▸ Exercício proposto A:
Repita sem alterações o trecho do texto sobre Gilberto Freyre, começando em "Ecumênico, aberto a" e seguindo até "regionalista era aquele?".

Ecumênico, aberto a tudo, rigorosamente tudo, que fosse humano, Gilberto Freyre teve seu paladar pessoal criticado pelo poeta e conterrâneo Manuel Bandeira. Como podia um regionalista exacerbado – o sociólogo que, para horror da positivista inteligentsia pátria, chamava a atenção para a importância do açúcar e da mesa na formação do Brasil –, dedicar um gosto tão entusiasmado por bifes à inglesa, patês, salmão? Pelos pratos que aprendeu a gostar nas viagens de formação feitas pelo mundo. Que espécie de regionalista era aquele?

▸ Itens:

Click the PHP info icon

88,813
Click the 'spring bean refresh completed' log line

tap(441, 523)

...

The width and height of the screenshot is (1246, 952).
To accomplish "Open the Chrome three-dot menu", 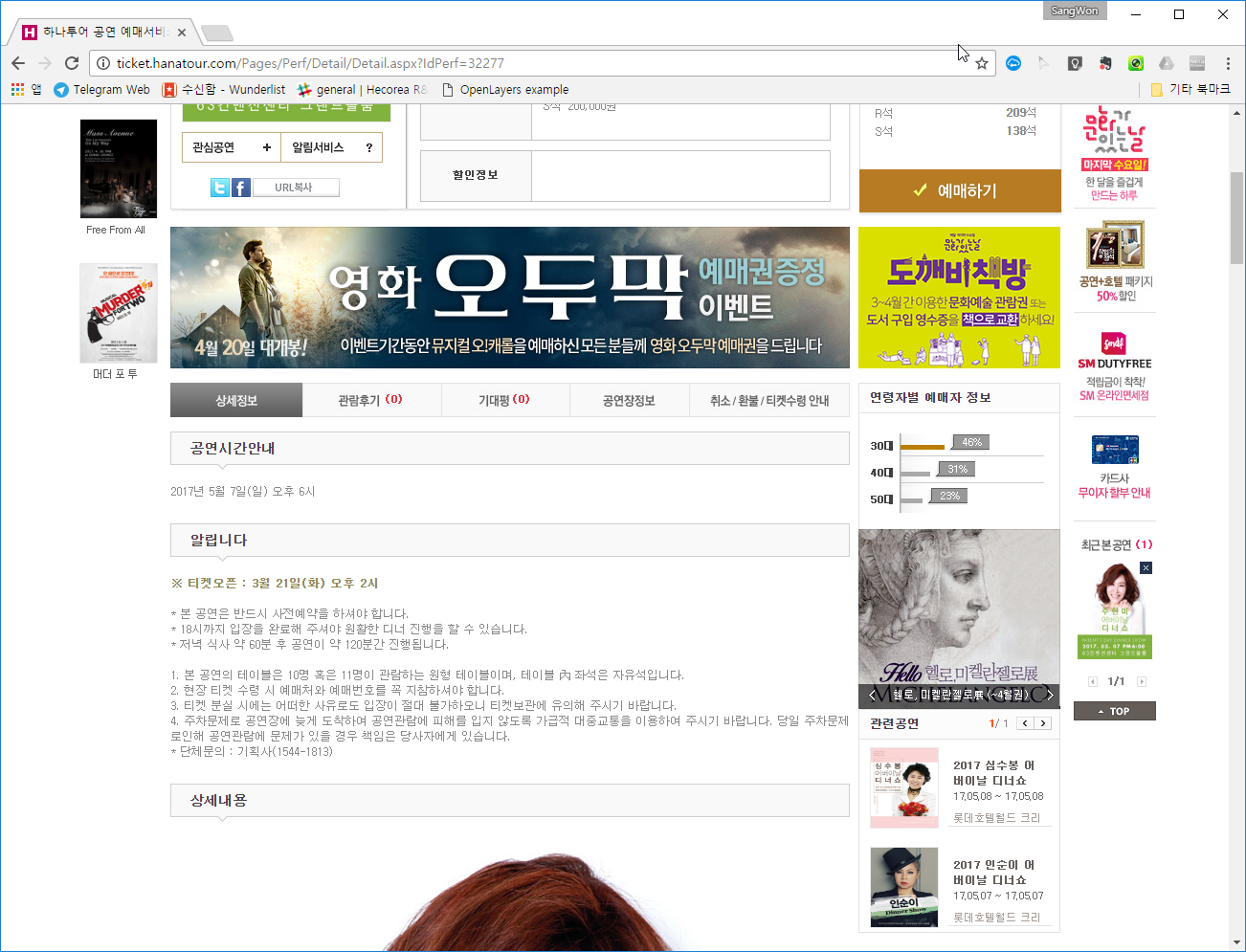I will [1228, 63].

▸ Exercício proposto B:
Extraia dos registros todas as linhas que contêm a palavra "Click". Maiúsculas e minúsculas devem ser diferenciadas.

▸ Resposta escrita A:
Ecumênico, aberto a tudo, rigorosamente tudo, que fosse humano, Gilberto Freyre teve seu paladar pessoal criticado pelo poeta e conterrâneo Manuel Bandeira. Como podia um regionalista exacerbado – o sociólogo que, para horror da positivista inteligentsia pátria, chamava a atenção para a importância do açúcar e da mesa na formação do Brasil –, dedicar um gosto tão entusiasmado por bifes à inglesa, patês, salmão? Pelos pratos que aprendeu a gostar nas viagens de formação feitas pelo mundo. Que espécie de regionalista era aquele?

▸ Resposta escrita B:
Click the PHP info icon
Click the 'spring bean refresh completed' log line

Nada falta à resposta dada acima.